__TASK GOAL__: Before you finish, make sure every line below has been written out exactly.

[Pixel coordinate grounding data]

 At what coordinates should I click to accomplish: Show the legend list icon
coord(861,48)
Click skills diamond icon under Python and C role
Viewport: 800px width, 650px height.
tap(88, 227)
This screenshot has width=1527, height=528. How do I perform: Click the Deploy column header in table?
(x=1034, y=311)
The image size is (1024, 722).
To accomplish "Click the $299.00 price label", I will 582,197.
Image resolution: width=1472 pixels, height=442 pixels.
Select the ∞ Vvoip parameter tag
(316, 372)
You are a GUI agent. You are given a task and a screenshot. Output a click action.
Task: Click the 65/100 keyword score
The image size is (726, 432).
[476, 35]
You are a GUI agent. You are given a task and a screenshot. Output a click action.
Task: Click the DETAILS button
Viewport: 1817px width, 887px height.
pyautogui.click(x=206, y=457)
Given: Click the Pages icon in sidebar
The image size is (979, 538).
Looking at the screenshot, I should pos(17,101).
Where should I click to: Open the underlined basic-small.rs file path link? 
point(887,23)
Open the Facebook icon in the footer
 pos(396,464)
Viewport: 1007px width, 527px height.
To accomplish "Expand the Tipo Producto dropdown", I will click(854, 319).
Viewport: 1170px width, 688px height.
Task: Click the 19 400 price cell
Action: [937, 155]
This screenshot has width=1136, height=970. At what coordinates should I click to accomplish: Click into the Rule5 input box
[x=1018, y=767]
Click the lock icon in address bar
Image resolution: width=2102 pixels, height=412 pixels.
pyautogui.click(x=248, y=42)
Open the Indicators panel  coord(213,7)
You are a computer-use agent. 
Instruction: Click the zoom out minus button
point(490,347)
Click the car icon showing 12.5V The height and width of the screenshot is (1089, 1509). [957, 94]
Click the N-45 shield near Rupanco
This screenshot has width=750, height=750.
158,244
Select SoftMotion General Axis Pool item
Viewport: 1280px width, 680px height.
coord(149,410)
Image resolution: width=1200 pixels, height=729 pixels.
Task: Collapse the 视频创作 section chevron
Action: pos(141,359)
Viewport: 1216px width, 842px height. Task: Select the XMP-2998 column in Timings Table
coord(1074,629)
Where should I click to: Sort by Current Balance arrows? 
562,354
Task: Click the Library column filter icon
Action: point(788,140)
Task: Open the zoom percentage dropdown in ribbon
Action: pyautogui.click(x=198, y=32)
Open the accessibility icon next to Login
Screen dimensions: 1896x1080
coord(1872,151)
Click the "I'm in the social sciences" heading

__RESULT__:
 At what coordinates should I click to accomplish: Show the legend list icon
coord(861,48)
Click skills diamond icon under Python and C role
Viewport: 800px width, 650px height.
tap(88, 227)
This screenshot has width=1527, height=528. How do I perform: Click the Deploy column header in table?
(x=1034, y=311)
The image size is (1024, 722).
To accomplish "Click the $299.00 price label", I will 582,197.
Image resolution: width=1472 pixels, height=442 pixels.
Select the ∞ Vvoip parameter tag
(316, 372)
You are a GUI agent. You are given a task and a screenshot. Output a click action.
Task: Click the 65/100 keyword score
The image size is (726, 432).
[476, 35]
You are a GUI agent. You are given a task and a screenshot. Output a click action.
Task: Click the DETAILS button
Viewport: 1817px width, 887px height.
pyautogui.click(x=206, y=457)
Given: Click the Pages icon in sidebar
The image size is (979, 538).
Looking at the screenshot, I should pos(17,101).
Where should I click to: Open the underlined basic-small.rs file path link? 
point(887,23)
Open the Facebook icon in the footer
 pos(396,464)
Viewport: 1007px width, 527px height.
To accomplish "Expand the Tipo Producto dropdown", I will click(854, 319).
Viewport: 1170px width, 688px height.
Task: Click the 19 400 price cell
Action: [937, 155]
This screenshot has width=1136, height=970. At what coordinates should I click to accomplish: Click into the Rule5 input box
[x=1018, y=767]
Click the lock icon in address bar
Image resolution: width=2102 pixels, height=412 pixels.
pyautogui.click(x=248, y=42)
Open the Indicators panel  coord(213,7)
You are a computer-use agent. 
Instruction: Click the zoom out minus button
point(490,347)
Click the car icon showing 12.5V The height and width of the screenshot is (1089, 1509). [957, 94]
Click the N-45 shield near Rupanco
This screenshot has width=750, height=750.
158,244
Select SoftMotion General Axis Pool item
Viewport: 1280px width, 680px height.
coord(149,410)
Image resolution: width=1200 pixels, height=729 pixels.
Task: Collapse the 视频创作 section chevron
Action: pos(141,359)
Viewport: 1216px width, 842px height. Task: Select the XMP-2998 column in Timings Table
coord(1074,629)
Where should I click to: Sort by Current Balance arrows? 
562,354
Task: Click the Library column filter icon
Action: point(788,140)
Task: Open the zoom percentage dropdown in ribbon
Action: pyautogui.click(x=198, y=32)
Open the accessibility icon next to Login
Screen dimensions: 1896x1080
coord(1872,151)
Click the "I'm in the social sciences" heading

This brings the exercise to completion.